We’ve never quite “gotten” the idea of loyalty oaths. They always seemed a little silly. Those who are loyal – to Israel, to the United States, to whatever entity might exact such a promise – will be loyal with or without such an oath. Those who are disloyal would undoubtedly feel under no compunction to say so – and might reasonably be expected to take such an oath with the equivalent of crossed fingers. What might be gained by imposing such an oath? The question should be, rather, what might be lost.
Avigdor Lieberman, the leader of the right-wing party Yisrael Beiteinu, is already notorious on the world stage for proposing that Israeli citizens – Jews and Arabs alike – take a loyalty oath.
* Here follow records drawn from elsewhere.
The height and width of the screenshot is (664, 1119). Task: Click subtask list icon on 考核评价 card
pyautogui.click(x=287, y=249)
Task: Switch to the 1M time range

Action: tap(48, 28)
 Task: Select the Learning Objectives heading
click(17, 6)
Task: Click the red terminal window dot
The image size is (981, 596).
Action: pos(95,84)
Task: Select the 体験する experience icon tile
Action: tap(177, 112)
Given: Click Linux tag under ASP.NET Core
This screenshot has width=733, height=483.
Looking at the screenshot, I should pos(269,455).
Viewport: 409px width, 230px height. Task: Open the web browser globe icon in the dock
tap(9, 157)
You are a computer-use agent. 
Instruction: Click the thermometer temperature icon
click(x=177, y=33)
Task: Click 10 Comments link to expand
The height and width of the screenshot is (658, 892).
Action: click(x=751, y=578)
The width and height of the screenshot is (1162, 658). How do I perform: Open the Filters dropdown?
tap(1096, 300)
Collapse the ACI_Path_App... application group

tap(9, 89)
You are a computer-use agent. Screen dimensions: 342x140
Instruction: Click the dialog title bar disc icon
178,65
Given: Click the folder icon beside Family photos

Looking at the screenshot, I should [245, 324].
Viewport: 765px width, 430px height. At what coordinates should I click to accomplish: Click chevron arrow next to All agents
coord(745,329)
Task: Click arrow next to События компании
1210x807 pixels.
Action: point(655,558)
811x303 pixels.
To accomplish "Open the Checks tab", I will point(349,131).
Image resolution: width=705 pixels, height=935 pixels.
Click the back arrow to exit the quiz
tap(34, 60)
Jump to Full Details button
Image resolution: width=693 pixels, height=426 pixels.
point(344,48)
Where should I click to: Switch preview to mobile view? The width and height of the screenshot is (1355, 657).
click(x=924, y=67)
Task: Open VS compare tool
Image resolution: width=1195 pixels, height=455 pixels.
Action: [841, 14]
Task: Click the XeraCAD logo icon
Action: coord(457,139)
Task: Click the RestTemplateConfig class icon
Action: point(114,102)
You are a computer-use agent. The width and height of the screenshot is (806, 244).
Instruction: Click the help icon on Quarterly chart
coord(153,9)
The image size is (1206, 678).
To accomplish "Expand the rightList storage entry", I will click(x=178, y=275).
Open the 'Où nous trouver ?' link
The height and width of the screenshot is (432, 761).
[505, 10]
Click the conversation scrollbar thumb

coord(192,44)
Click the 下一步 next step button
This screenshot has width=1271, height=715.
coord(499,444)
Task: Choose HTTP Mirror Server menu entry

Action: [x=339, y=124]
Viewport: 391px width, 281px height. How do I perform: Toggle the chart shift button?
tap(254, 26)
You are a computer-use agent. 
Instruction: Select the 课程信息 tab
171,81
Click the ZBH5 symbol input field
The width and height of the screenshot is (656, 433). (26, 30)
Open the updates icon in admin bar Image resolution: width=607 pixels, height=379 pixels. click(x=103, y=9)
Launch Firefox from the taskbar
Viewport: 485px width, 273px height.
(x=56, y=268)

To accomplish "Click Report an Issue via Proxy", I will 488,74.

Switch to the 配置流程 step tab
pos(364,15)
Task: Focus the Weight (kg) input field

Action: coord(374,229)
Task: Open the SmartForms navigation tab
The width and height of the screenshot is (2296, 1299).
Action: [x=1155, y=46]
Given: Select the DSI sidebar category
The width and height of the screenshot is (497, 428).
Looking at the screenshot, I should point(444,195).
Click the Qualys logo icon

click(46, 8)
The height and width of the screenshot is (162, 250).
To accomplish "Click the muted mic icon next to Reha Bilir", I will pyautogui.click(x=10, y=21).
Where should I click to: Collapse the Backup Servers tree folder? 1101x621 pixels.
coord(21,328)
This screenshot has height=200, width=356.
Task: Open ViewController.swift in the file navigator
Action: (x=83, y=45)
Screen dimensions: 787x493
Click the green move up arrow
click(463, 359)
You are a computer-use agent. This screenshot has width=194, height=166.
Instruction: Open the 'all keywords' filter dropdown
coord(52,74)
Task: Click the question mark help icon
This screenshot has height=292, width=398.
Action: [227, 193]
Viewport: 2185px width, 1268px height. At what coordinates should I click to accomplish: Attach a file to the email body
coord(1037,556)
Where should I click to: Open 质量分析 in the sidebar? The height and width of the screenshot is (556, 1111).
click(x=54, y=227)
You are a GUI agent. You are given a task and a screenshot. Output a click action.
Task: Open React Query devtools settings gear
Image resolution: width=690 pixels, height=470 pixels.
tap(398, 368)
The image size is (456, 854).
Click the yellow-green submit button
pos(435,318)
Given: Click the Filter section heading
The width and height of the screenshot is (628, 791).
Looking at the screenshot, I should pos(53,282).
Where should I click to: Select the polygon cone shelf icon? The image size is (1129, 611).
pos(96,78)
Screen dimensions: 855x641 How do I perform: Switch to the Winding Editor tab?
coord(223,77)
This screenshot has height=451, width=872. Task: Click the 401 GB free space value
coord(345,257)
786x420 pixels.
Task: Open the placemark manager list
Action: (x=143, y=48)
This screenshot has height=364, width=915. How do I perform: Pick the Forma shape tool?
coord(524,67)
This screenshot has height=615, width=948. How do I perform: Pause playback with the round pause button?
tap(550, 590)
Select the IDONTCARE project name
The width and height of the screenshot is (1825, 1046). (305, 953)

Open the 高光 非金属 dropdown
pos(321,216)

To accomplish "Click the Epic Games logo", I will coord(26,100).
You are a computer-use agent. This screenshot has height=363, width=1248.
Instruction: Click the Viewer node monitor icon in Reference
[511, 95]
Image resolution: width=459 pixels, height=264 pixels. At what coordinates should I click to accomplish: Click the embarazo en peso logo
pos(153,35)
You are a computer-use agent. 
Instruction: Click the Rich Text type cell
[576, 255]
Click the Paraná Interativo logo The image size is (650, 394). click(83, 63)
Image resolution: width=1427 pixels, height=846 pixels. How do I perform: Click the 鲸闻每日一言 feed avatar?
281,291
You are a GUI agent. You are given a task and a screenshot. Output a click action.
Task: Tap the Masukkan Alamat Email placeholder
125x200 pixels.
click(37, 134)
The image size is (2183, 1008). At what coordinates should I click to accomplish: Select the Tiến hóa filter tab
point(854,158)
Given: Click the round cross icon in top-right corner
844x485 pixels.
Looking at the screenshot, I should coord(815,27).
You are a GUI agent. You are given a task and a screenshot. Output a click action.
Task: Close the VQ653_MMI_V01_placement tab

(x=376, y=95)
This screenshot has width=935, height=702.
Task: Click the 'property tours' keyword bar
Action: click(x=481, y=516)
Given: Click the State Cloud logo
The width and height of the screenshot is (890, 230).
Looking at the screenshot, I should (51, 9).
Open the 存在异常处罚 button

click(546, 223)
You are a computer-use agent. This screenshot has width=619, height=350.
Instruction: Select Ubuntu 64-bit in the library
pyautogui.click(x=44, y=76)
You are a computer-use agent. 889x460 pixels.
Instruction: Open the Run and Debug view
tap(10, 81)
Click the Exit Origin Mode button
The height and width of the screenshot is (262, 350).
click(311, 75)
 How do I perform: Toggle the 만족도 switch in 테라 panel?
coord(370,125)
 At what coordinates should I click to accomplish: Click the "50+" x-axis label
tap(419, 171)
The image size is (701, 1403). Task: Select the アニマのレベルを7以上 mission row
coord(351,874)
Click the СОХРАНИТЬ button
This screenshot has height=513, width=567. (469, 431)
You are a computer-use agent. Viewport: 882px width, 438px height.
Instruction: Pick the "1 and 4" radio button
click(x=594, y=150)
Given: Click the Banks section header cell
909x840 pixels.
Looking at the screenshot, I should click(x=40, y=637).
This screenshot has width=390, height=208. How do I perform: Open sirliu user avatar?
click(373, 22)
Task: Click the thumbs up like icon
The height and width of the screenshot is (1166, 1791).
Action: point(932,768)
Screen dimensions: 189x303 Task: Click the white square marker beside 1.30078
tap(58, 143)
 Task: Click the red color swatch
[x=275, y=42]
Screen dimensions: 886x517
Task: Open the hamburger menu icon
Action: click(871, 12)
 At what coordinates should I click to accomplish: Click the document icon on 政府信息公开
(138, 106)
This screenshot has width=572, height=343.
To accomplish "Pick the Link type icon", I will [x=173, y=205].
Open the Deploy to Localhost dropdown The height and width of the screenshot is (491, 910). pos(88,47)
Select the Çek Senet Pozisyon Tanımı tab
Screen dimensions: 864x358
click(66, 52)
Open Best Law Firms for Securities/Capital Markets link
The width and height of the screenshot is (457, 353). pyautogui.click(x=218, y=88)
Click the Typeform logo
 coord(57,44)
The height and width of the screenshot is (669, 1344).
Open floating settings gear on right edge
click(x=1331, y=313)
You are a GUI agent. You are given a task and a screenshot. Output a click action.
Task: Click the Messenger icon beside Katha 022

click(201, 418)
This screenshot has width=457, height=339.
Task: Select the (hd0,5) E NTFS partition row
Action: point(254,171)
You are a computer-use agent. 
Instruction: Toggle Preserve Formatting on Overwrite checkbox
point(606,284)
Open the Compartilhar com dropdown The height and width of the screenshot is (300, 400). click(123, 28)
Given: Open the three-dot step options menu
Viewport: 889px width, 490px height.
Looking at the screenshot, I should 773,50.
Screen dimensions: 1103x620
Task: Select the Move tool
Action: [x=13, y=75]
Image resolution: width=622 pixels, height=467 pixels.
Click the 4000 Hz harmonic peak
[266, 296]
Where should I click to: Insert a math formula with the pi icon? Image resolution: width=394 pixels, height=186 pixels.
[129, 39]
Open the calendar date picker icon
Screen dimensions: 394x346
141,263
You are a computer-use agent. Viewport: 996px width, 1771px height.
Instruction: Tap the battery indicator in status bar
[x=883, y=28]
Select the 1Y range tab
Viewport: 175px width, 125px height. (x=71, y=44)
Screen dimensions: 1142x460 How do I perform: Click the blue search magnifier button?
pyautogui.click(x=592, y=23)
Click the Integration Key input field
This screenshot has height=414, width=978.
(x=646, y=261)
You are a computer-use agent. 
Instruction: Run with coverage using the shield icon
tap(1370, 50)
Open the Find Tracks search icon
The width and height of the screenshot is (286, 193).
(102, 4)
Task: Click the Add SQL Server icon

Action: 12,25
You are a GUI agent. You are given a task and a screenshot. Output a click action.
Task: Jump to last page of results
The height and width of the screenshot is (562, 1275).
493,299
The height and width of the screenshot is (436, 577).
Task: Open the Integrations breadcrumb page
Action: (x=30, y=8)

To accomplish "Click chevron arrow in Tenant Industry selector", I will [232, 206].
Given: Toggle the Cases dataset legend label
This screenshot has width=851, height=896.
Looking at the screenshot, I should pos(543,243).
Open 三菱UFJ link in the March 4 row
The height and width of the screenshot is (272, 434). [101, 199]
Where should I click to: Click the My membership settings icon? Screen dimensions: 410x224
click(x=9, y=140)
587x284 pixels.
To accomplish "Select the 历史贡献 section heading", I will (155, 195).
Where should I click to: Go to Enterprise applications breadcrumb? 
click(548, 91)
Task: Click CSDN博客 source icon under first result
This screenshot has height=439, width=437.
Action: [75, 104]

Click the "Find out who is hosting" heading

Unlike the recent struggle against Hamas in Gaza, which was undertaken to protect Israelis, this is an indefensible idea. It protects no one. Nothing recommends it. Should it be implemented, it would do no good and would clearly, swiftly, do harm. Israel would lose respect, credibility, and the moral high ground.
Loyalty oaths are nothing new to America – what is the Pledge of Allegiance if not one? But U.S. history was sullied, during the McCarthy era, by the widespread requirement that educators and the like take such an oath. People who did not, and others who spoke up against it, lost their livelihoods – and often the support of their communities and friends, who were frightened for themselves. Some, who refused to “name names,” went to jail. It was a shameful, paranoid time in America, and it lost us the gifts of many blacklisted teachers, scientists, writers and artists, and political leaders.
Israel is a democracy (although sometimes it seems like a democracy run amok, with more parties than you can shake a stick at). Israeli citizens, Arabs included, can and do vote, which is admirable. Enough voters have chosen Lieberman’s party to make him a power-broker and, quite likely, a member of the new government. Whatever else he might bring to it, we strongly urge him to leave the loyalty oath idea behind.